(Photo: Gypsy Lou Webb | Infrogmation | CC)
Gypsy Lou Webb, publisher of a 1960s French Quarter-based literary journal that featured Jack Kerouac, Charles Bukowski and other contemporary writers died earlier this month. She was 104 years old.
Webb resided at Greenbrier Nursing Center in Slidell at the time of her death, which was on Dec. 13, according to Michael Patrick Welch, an New Orleans-based journalist who was the first to cover her passing.
Born Louise Dorothy Madaio on April 29, 1916 in Cleveland, Ohio, Gypsy Lou was still a high school-aged teenage when she met future husband Jon Webb, who was a next door neighbor living with his family.
Years before the two met, Webb served a three-year sentence for armed robbery at the Ohio State Reformatory in Mansfield before he was released in 1934.

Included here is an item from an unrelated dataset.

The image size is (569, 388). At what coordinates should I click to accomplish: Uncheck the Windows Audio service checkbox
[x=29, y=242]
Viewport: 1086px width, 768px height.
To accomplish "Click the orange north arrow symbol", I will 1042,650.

Webb allegedly robbed a Cleveland jewelry store in an attempt to get a divorce from his first wife, Opal, according to researcher Leo Weddle.

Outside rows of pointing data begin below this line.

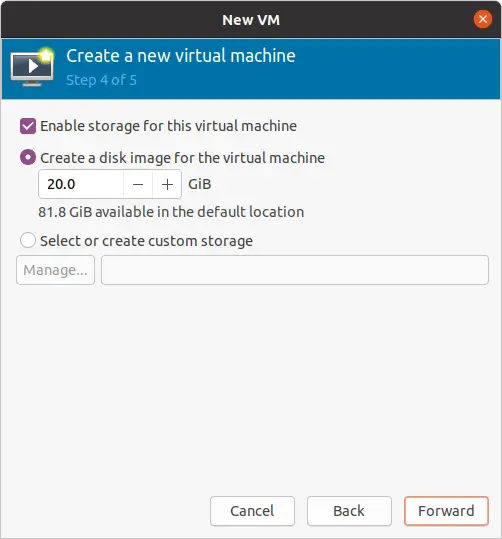Go Back to the previous step
This screenshot has width=502, height=539.
point(349,511)
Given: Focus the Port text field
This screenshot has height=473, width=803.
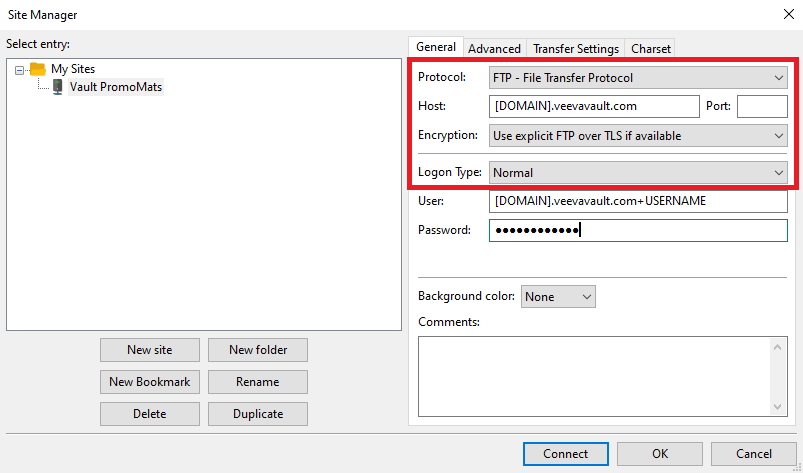Looking at the screenshot, I should [x=762, y=106].
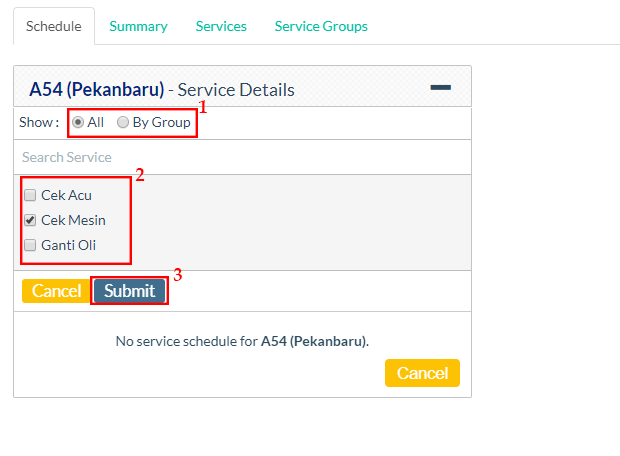Click the 'Service Details' heading text
620x456 pixels.
tap(236, 89)
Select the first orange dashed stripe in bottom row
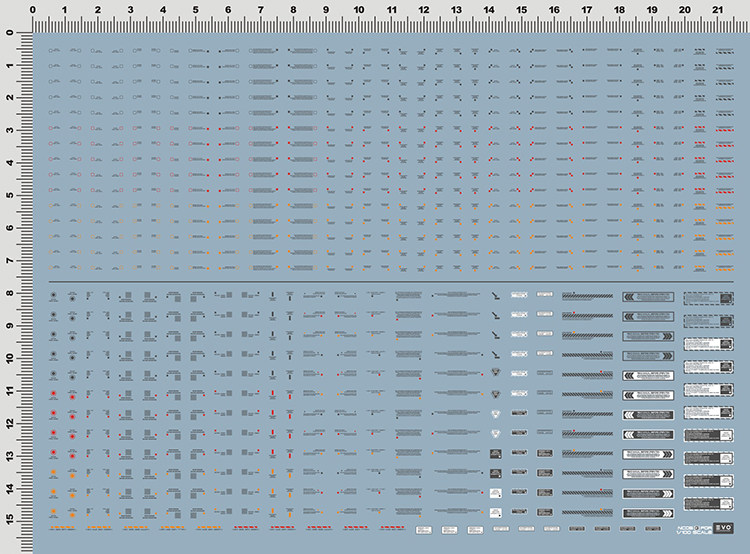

Webb and Madaio married in a 1939 civil ceremony and moved to St. Louis later that year. Penniless, the newlywed couple moved to New Orleans one month later.
By 1940, they had already begun to establish themselves as writers and were among a group of French Quarter cohorts that included Tennessee Williams and New Orleans writer E. P. O’Donnell, according to Weddle.

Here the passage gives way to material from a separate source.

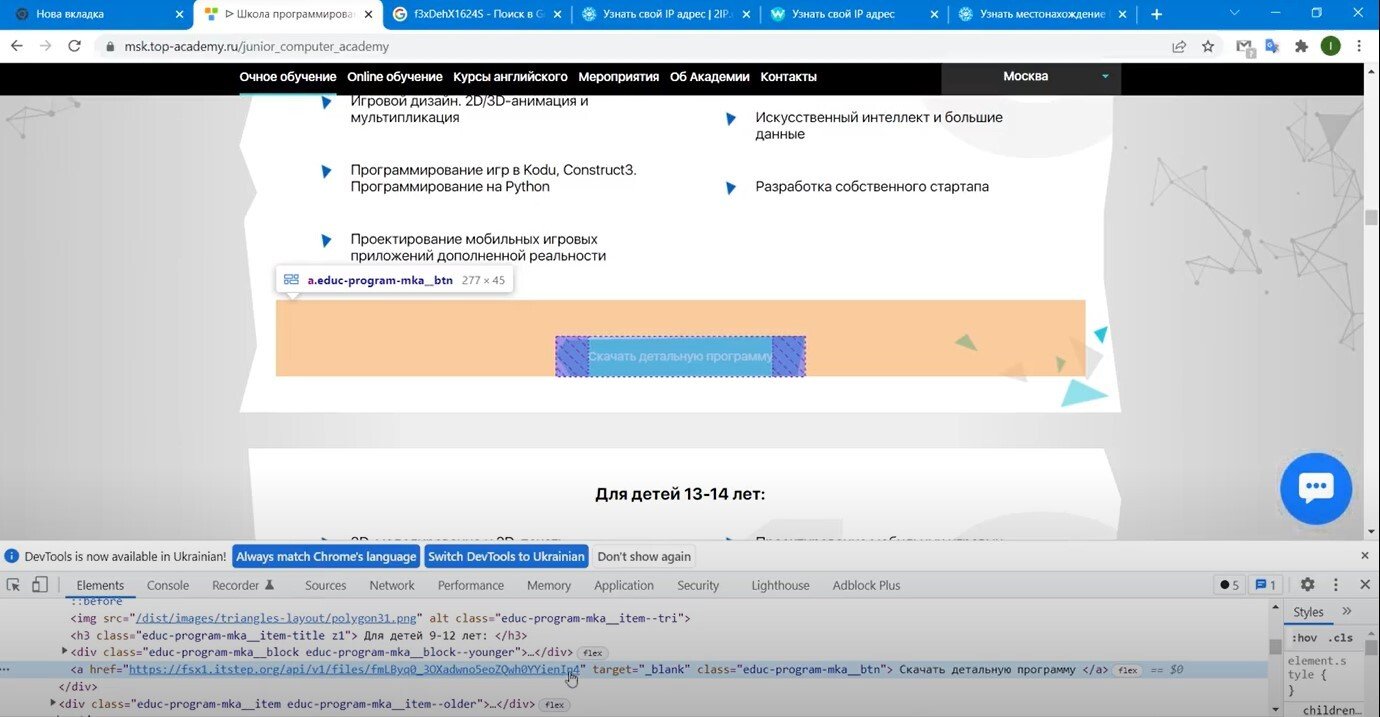Click the address bar URL field
1380x717 pixels.
pos(600,46)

Lou was also a painter who sold her work along Pirate’s Alley. She earned her “gypsy” nickname following a newspaper columnist who described her as a “startling” artist wearing a “full black cape, her beret or perhaps a gold-flecked bandana, and her metallic threaded slippers,” according to Weddle.
In 2013, Welch interviewed Webb about her experience.
“You do a lot of shit when you’re selling paintings,” Webb told Welch. “You talk funny, you look funny, the whole damn thing.”
In 1960, the Webbs started Loujon Press, publisher of The Outsider literary journal. The first issue, published on an old hand press in their 638 Royal St. residence, hit the stands in 1961 and they sold lifetime subscriptions for $12.90.
Following the success of the first issue, the Webbs used the proceeds to purchase a motorized Chander and Price printing press, which they operated out of the 618 Uruslines St. home, according to Weddle.
According to Welch, who interviewed Webb in 2013, the press took up much of the space inside their residence and its operation drained the couple’s finances.
Their magazine, however, continued to be a critical success. Contributors to the Webbs’ magazine also featured poetry from Diane Wakoski; and Beat Generation writers such as William S. Burroughs, Gregory Corso and Lawrence Ferlinghetti.
Loujon Press ventured into book publishing, printing books by Henry Miller and Bukowski, who also accepted The Outsider’s first “Outsider of the Year” award.
The Outsider folded in 1969 after publishing four issues. Jon Webb died in 1971.
A Loujon Press collection can be found inside The Historic New Orleans Collection Williams Research Center located at 410 Chartres St.